Task A:
Based on the transfer pricing decree below, decide whether each statement agrees with it: (i) the decree is issued at the proposal of the Minister of Finance; (ii) the Law on Accounting it cites is dated 26 November 2014; (iii) Article 1 says the decree stipulates transfer pricing methods. For each statement, answer yes or no and quote the deciding words from the decree.

GOVERNMENT
/ SOCIALIST REPUBLIC OF VIETNAM
Independance - Liberty - Happiness

No: /201.../NĐ-CP
/ Ha Noi, date month year 201...

DECREE

Guiding transfer pricing administration to combat transfer pricing and loss of tax revenue to the state budget

Pursuant to the Law on Government Organisation dated 19 June 2015;

Pursuant to the Law on Tax Administration 78/2006/QH11 dated 29 November 2006 and its additional Law on Tax Administration 21/2012 dated 20 November 2012;

Pursuant to the Law on Corporate Income Tax 14/2008/QH12 dated 3 June 2008; Law supplementing several articles of Corporate Income Tax Law 32/2013/QH13 dated 19 June 2013; Law 71/2014/QH13 supplementing several articles of Laws on taxes;

Pursuant to the Law on Accounting 88/2015/QH13 dated 20 November 2015;

Pursuant to the Law on Investment 67/2014/QH13 dated 26 November 2014;

Pursuant to the Law on Enterprises 68/2014/QH13 dated 26 November 2014;

Pursuant to the Agreements on avoidance of double taxation and prevention of tax evasion with respect to taxes on income between Vietnam and other countries/territories,

At the proposal of the Minister of Finance;

The Government issues the Decree on transfer pricing administration to combat transfer pricing and loss of tax revenue to the State budget.

Chapter I

GENERAL PROVISIONS

Article 1. Governing scope

1. This Decree stipulates subjects; transfer pricing methods; the taxpayers’ obligation in declaring their transfer pricing; government agencies’ responsibilities in administering and carrying out tax audit and examination of taxpayers with controlled transactions.

Data rows:
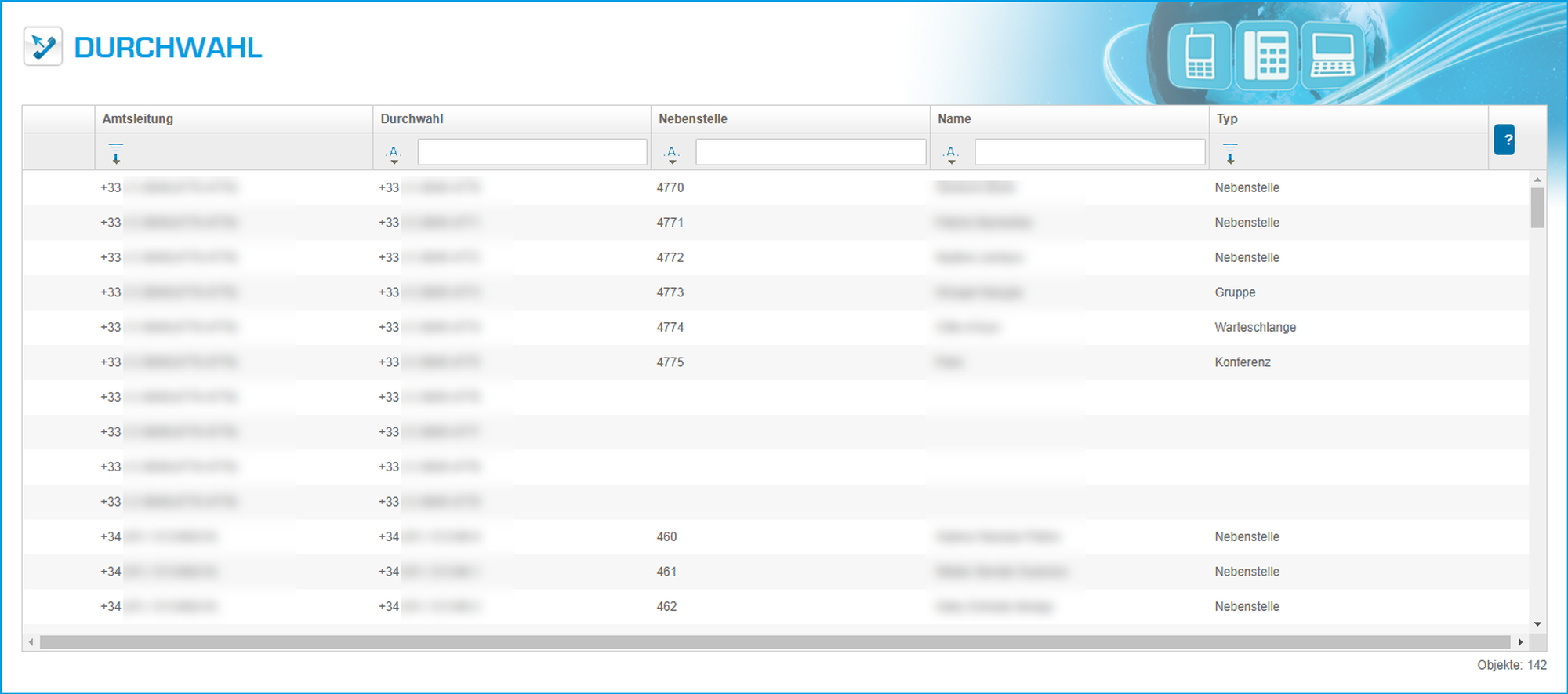The image size is (1568, 694).
Task: Click the desk phone icon in banner
Action: pos(1266,55)
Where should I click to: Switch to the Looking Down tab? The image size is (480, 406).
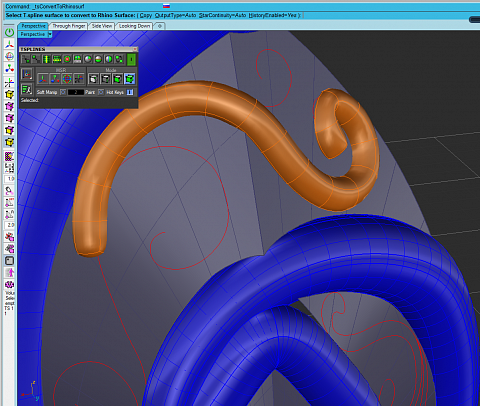134,26
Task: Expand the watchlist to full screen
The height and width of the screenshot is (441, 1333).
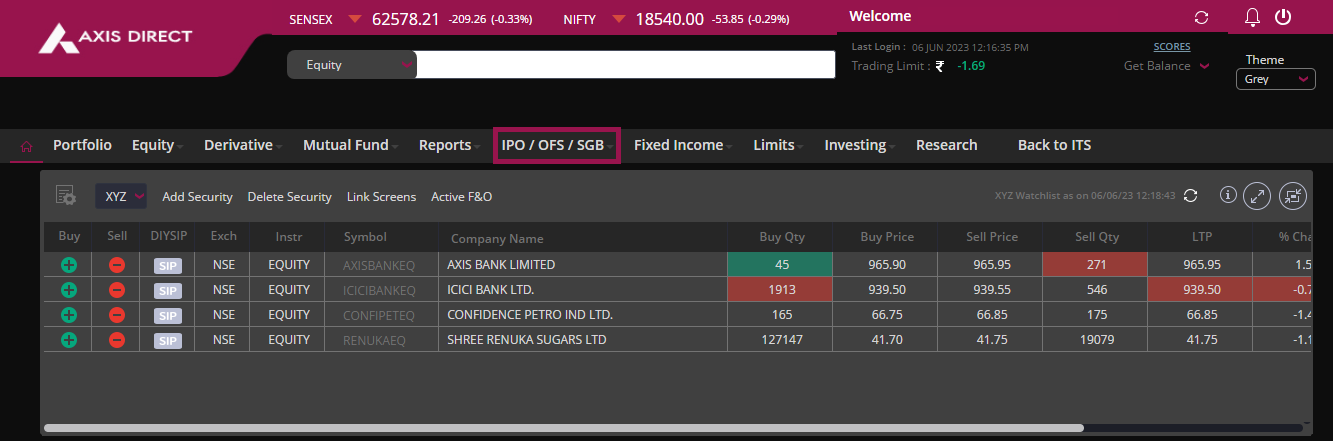Action: pos(1257,196)
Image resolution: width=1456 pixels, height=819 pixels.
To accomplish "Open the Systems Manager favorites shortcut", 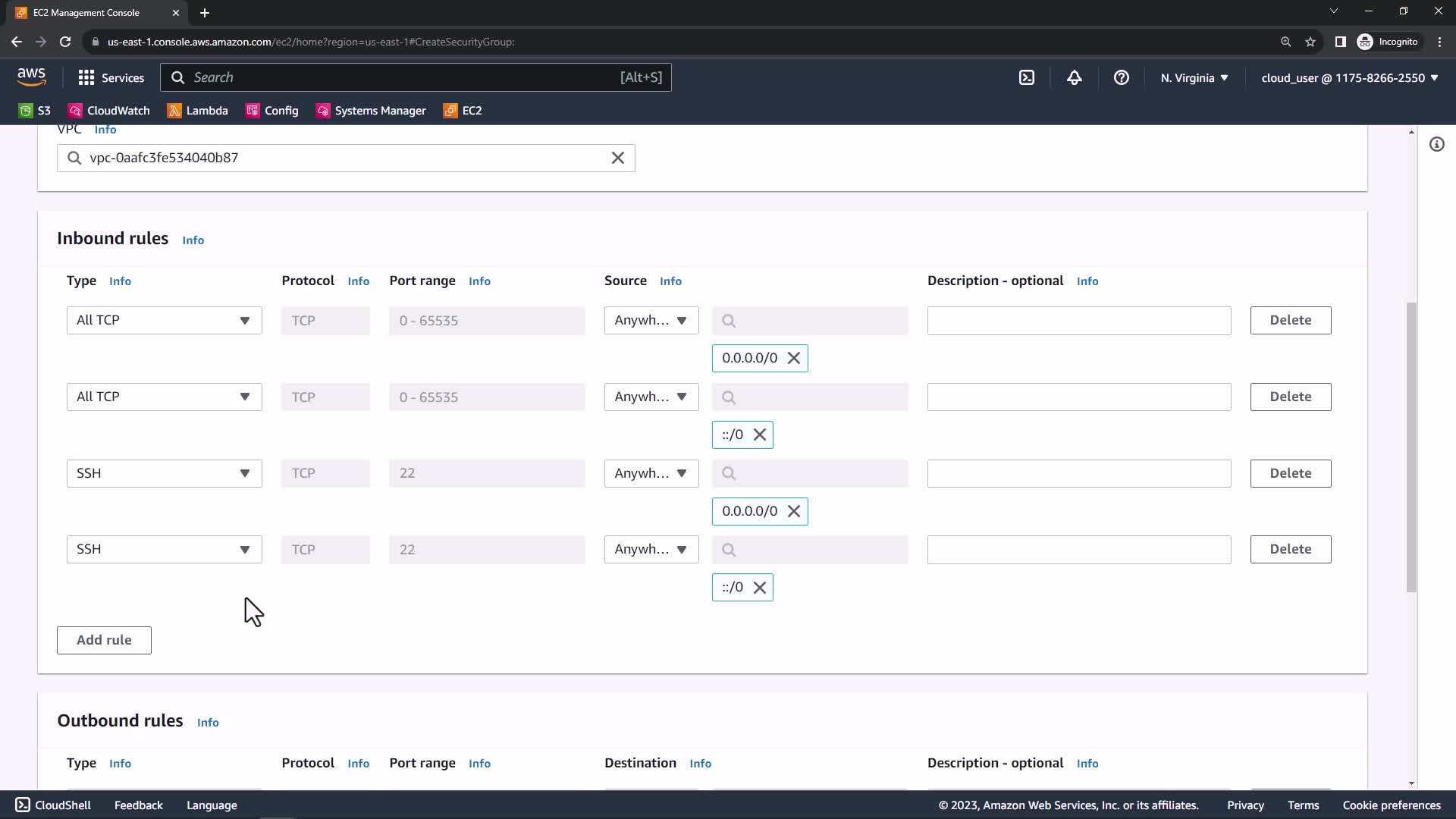I will [x=371, y=111].
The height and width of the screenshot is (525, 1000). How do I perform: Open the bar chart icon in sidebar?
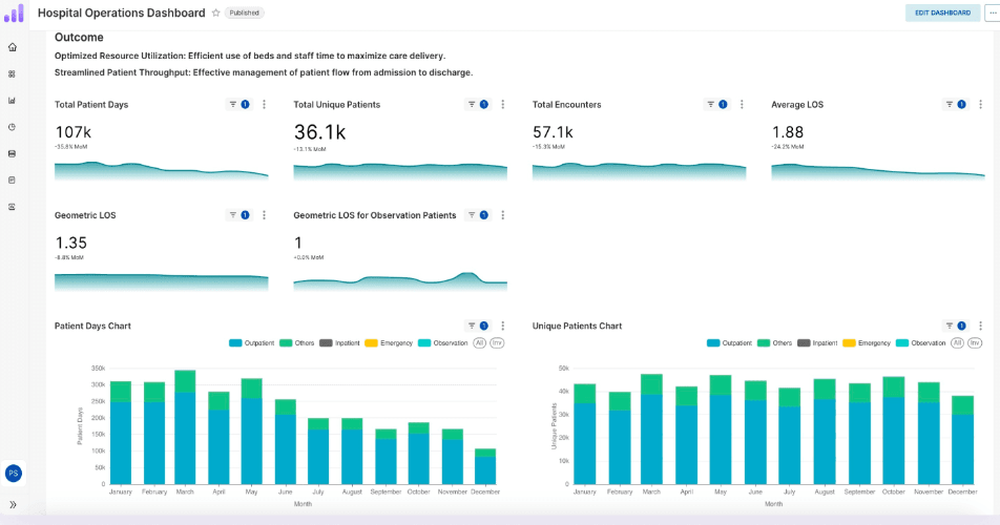(12, 100)
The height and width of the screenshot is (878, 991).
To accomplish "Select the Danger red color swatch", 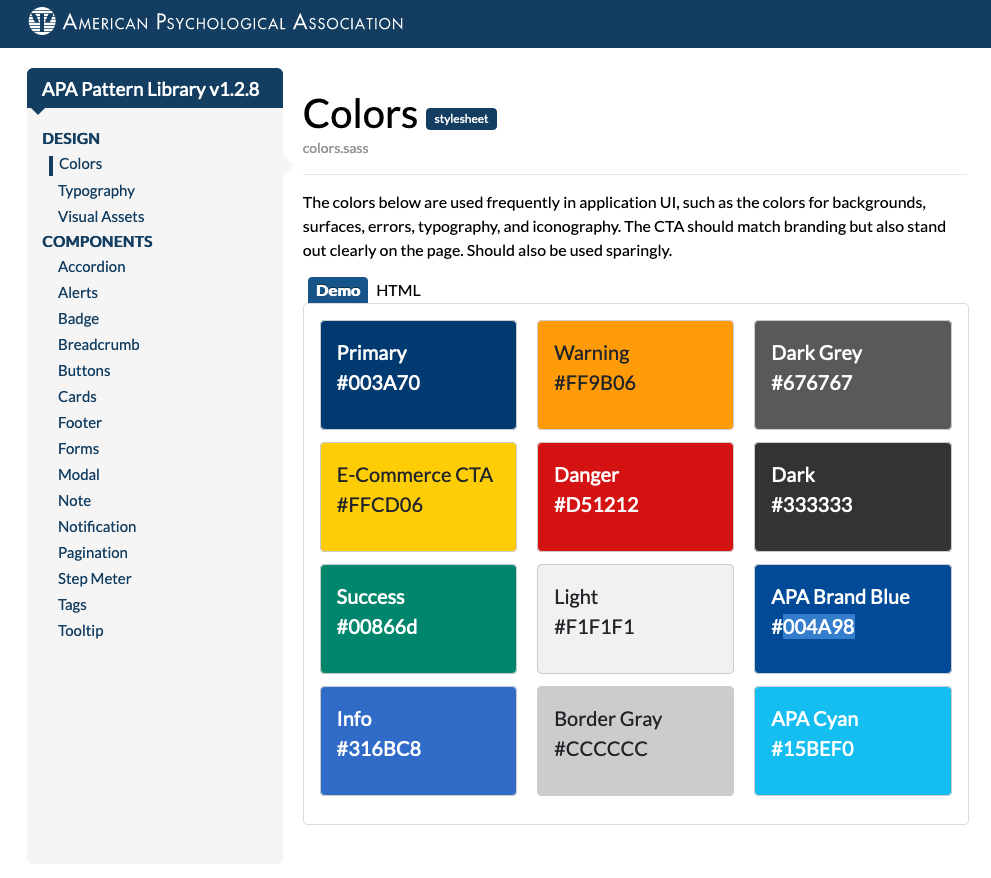I will click(635, 497).
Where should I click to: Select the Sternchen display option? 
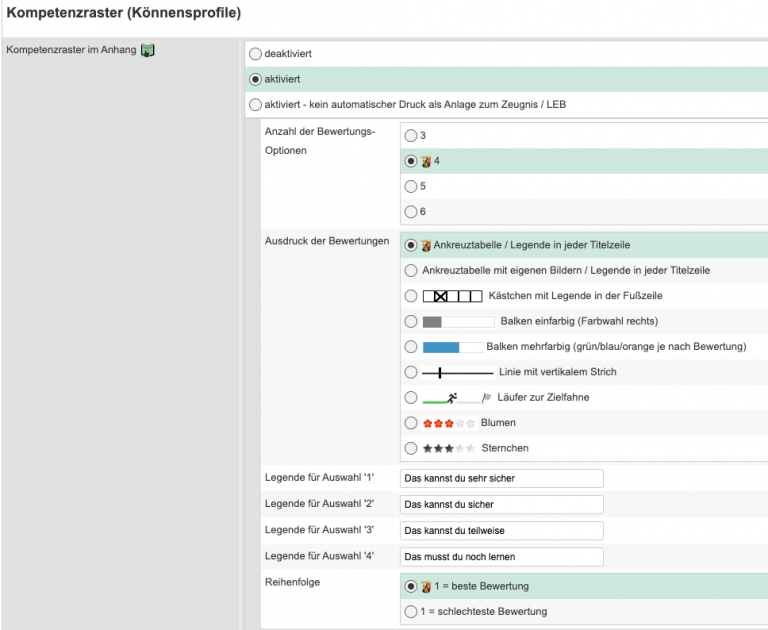[410, 448]
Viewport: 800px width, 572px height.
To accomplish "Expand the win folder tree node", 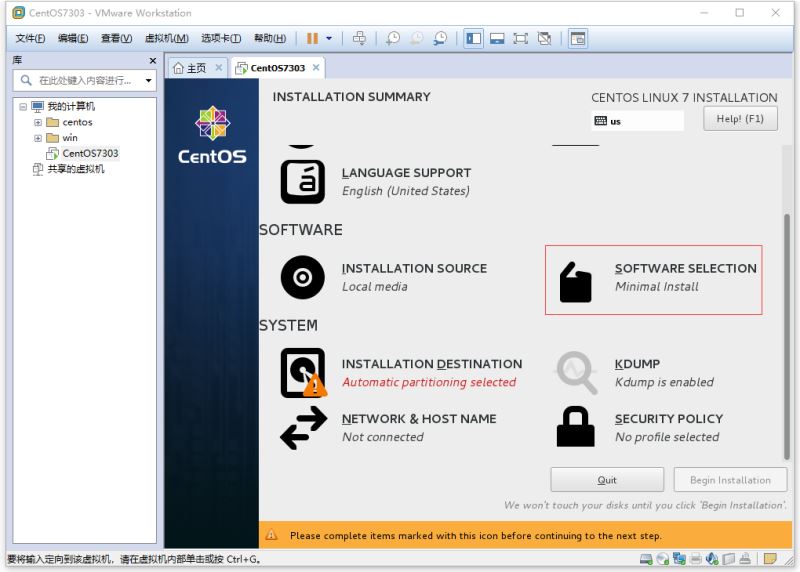I will (x=38, y=138).
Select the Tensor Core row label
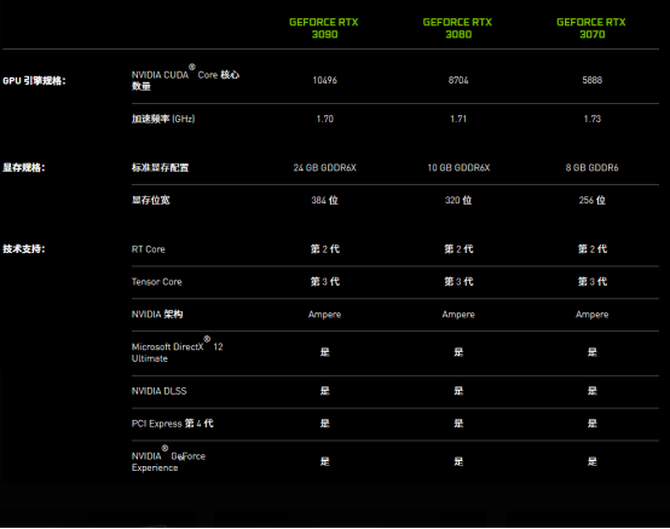 (x=157, y=282)
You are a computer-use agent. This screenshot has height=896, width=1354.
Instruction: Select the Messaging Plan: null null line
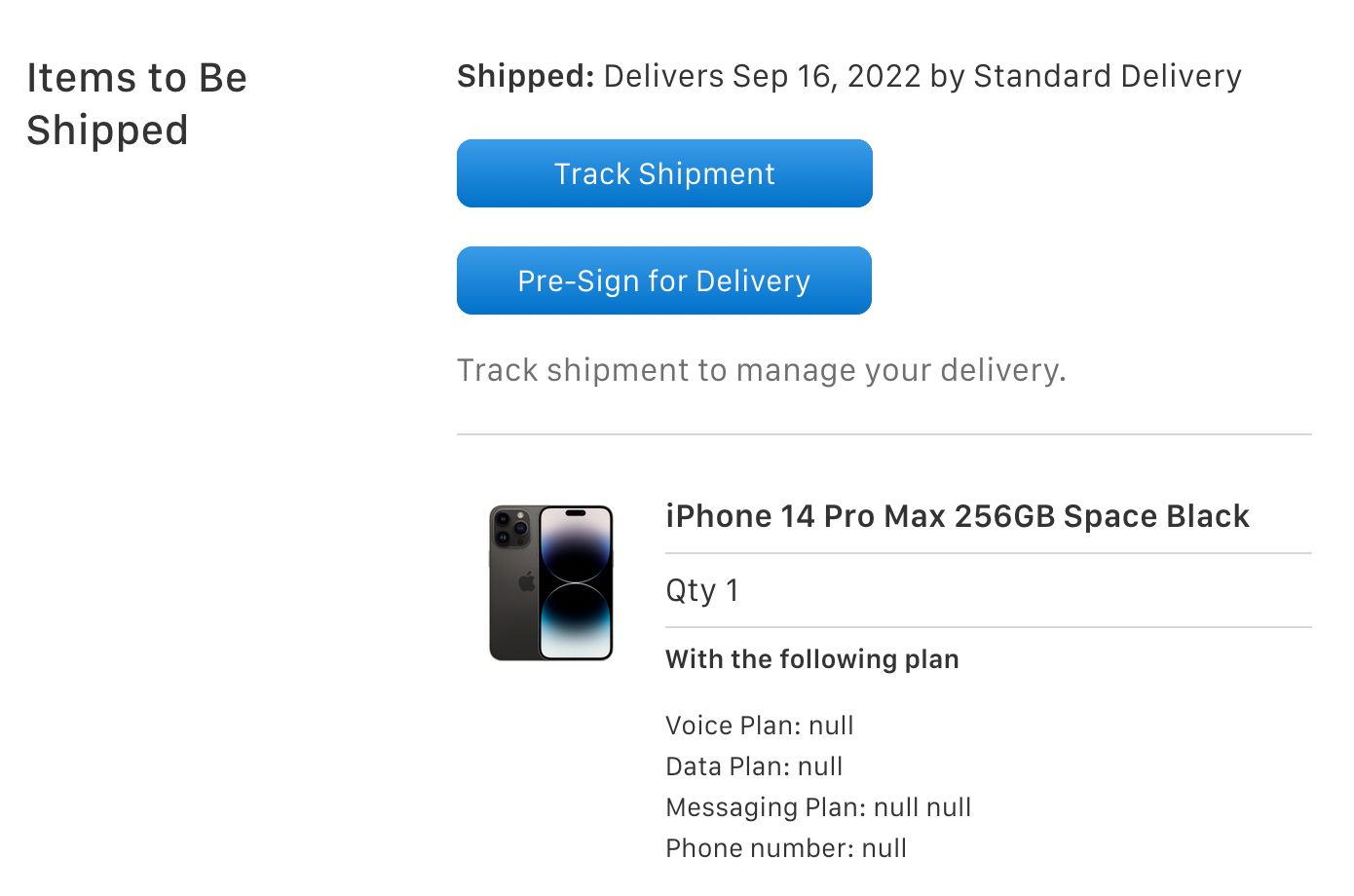coord(818,807)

Task B:
Convert the entries into a numbered list, starting with the line that contains "Select the Tensor Core row label" and going on through the end of the entries, with both ends included. Skip blank lines and leave the pictures out.

Correct output A:
(i) Yes: "At the proposal of the Minister of Finance;"
(ii) No: "Pursuant to the Law on Accounting 88/2015/QH13 dated 20 November 2015;"
(iii) Yes: "This Decree stipulates subjects; transfer pricing methods;"

Correct output B:
1. Select the Tensor Core row label
2.  (x=157, y=282)
3. You are a computer-use agent. This screenshot has height=896, width=1354.
4. Instruction: Select the Messaging Plan: null null line
5. coord(818,807)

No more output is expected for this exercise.